To solve the problem of finding the initial velocity of a particle thrown vertically upwards so that it covers the same distance in the 5th and 6th seconds, we can follow these steps: ### Step-by-Step Solution: 1. **Understanding the Motion**: - When a particle is thrown upwards, it will rise until it reaches its highest point, where its velocity becomes zero, and then it will start descending.
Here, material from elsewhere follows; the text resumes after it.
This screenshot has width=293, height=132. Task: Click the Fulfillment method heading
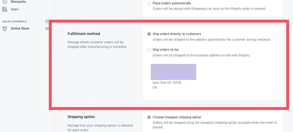[84, 34]
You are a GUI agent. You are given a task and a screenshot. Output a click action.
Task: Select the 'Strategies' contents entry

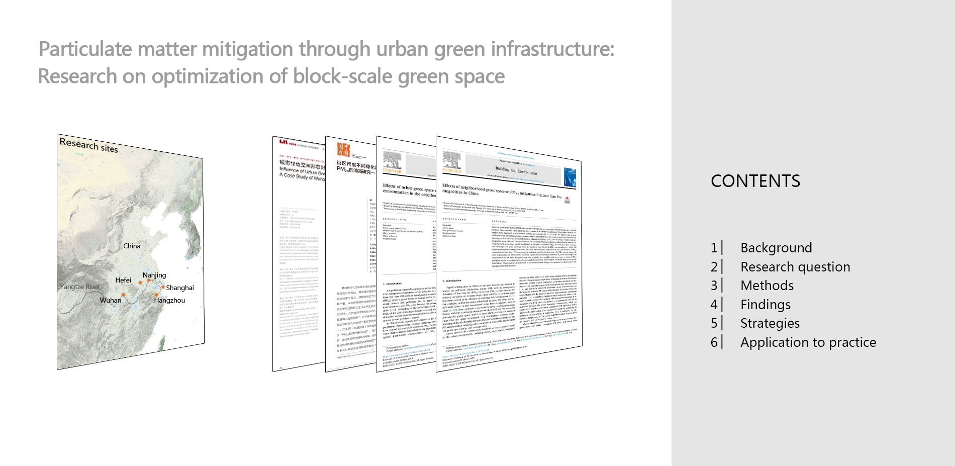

The distance covered in the 5th and 6th seconds being the same implies that the particle reaches its highest point at the end of the 5th second. 2. **Time to Reach the Highest Point**: - Since the particle reaches its highest point at the end of the 5th second, it means that the time taken to reach the highest point is 5 seconds. 3. **Using the Equation of Motion**: - We can use the first equation of motion: \[ V = U + at \] where: - \( V \) is the final velocity (0 m/s at the highest point), - \( U \) is the initial velocity, - \( a \) is the acceleration (which is \(-g\), where \( g \approx 9.8 \, \text{m/s}^2 \)), - \( t \) is the time (5 seconds in this case). 4. **Setting Up the Equation**: - Plugging in the values, we have: \[ 0 = U - g \cdot 5 \] - Rearranging gives: \[ U = g \cdot 5 \] 5. **Calculating the Initial Velocity**: - Substituting \( g = 9.8 \, \text{m/s}^2 \): \[ U = 9.8 \cdot 5 = 49 \, \text{m/s} \] 6. **Conclusion**: - Therefore, the initial velocity required for the particle to cover the same distance in the 5th and 6th seconds is \( 49 \, \text{m/s} \). ### Final Answer: The initial velocity \( U \) required is \( 49 \, \text{m/s} \).